━━━━━ Quoted text ━━━━━

Tuesday, November 22, 2016

WHAT HE SAID

Fuck Trump and the Donkey He Rode in On
November 21, 2016

Donald Trump is no joke. He is not a fool. He is not a buffoon. He is not a mere provocateur. Calling Trump stupid misses the point. Calling him obscene grazes the surface.
Donald Trump’s campaign was a bird choking in a coal mine. His presidency threatens to collapse bedrooms, living rooms, communities, our nation, and even our world. Trump’s presence will aggravate, depress, denigrate, sicken, and oppress millions every hour from now until he and Pence, and all the rest are an awful memory. Their backwash of negation, diminishment, and hate is already fierce.
To continually take in the daily reality we face, to endure the resulting mental and emotional distress and to then act coherently will be very difficult. It will often seem easier, more self affirming, and less painful to make believe Trump is bad but not too bad, abnormal but not too abnormal.
It will often feel gentler for one’s own self and one’s own agenda to dismiss Trump as another Nixon, Bush, Clinton, or Obama – but not another Mussolini, much less Hitler. It will often feel more civil to call him bearable, to wring our hands and turn off our ears and eyes to the choking sounds and putrid odors emanating from Trump’s acts, and to assume civility’s return.
It will often feel less painful and more “mature” to minimize and regularize, to protest now and then, but without persistent urgency, and to live our lives trying not to contribute to the madness but also without trying to win positive change and link the many sources of opposition to produce a real movement.
It will often feel less personally disruptive to passively travel the easy road to hell than to face reality and powerfully and unrelentingly fight back.

━━━━━ Recorded data ━━━━━

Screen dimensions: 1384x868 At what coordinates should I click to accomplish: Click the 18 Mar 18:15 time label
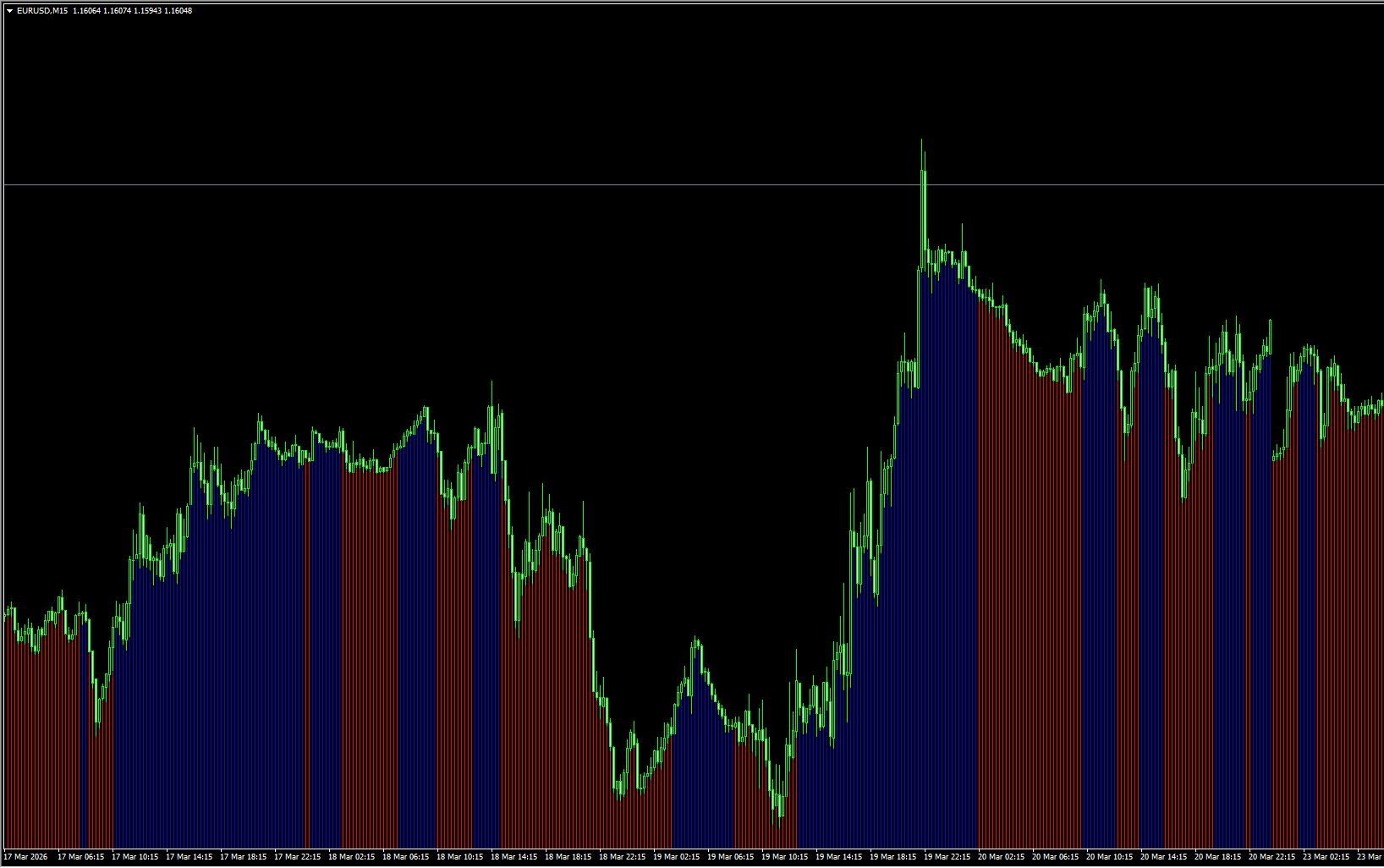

━━━━━

Short exercise A:
Answer these questions using the essay about Donald Trump:
(i) What does the essay say calling Trump obscene does?
(ii) To what does the essay compare Trump's campaign?
(iii) Which four presidents does the essay say it will feel gentler to liken Trump to?
Short exercise B:
Pick up the essay about Donald Trump after its final paragraph and carry it forward.

Right answer A:
(i) It grazes the surface.
(ii) A bird choking in a coal mine.
(iii) Nixon, Bush, Clinton, and Obama.

Right answer B:
Some will feel I am exaggerating. Let’s spend a moment on that. It should not require more.
Bad things are commonplace. Indeed, we have long been frogs slowly boiling. Now, however, and this may be the one mistake for his own agenda that Trump is making, Trump is turning up the burners as high as he can. Examine his Cabinet appointments and his words. Strip away the now nearly eliminated rhetoric meant to obscure outrageous policy and to attract depressed, angry, and disenfranchised supporters, but not, of course, to sincerely aid them in the slightest. What’s left? What’s flaunted in our faces?
Trump wants to disenfranchize and infantilize but not lynch pretty much all non whites in the U.S. He wants to pedestalize, kitchenize, grope, and brutalize, but not rape all women in the U.S. He wants to deunionize, traumatize, robotize, and penurize, but not starve every working class non professional in the U.S. He wants to stunt science, stifle history, transcend civility and Trump truth. Most deadly of all, Trump wants to burn every last fossil fuel and deny every last shred of ecological sanity.
Trump wants to rewrite “This land is your land” to become “This land is Trump’s land.” He doesn’t care if we all sing. He cares only that he is in the saddle and we are being ridden.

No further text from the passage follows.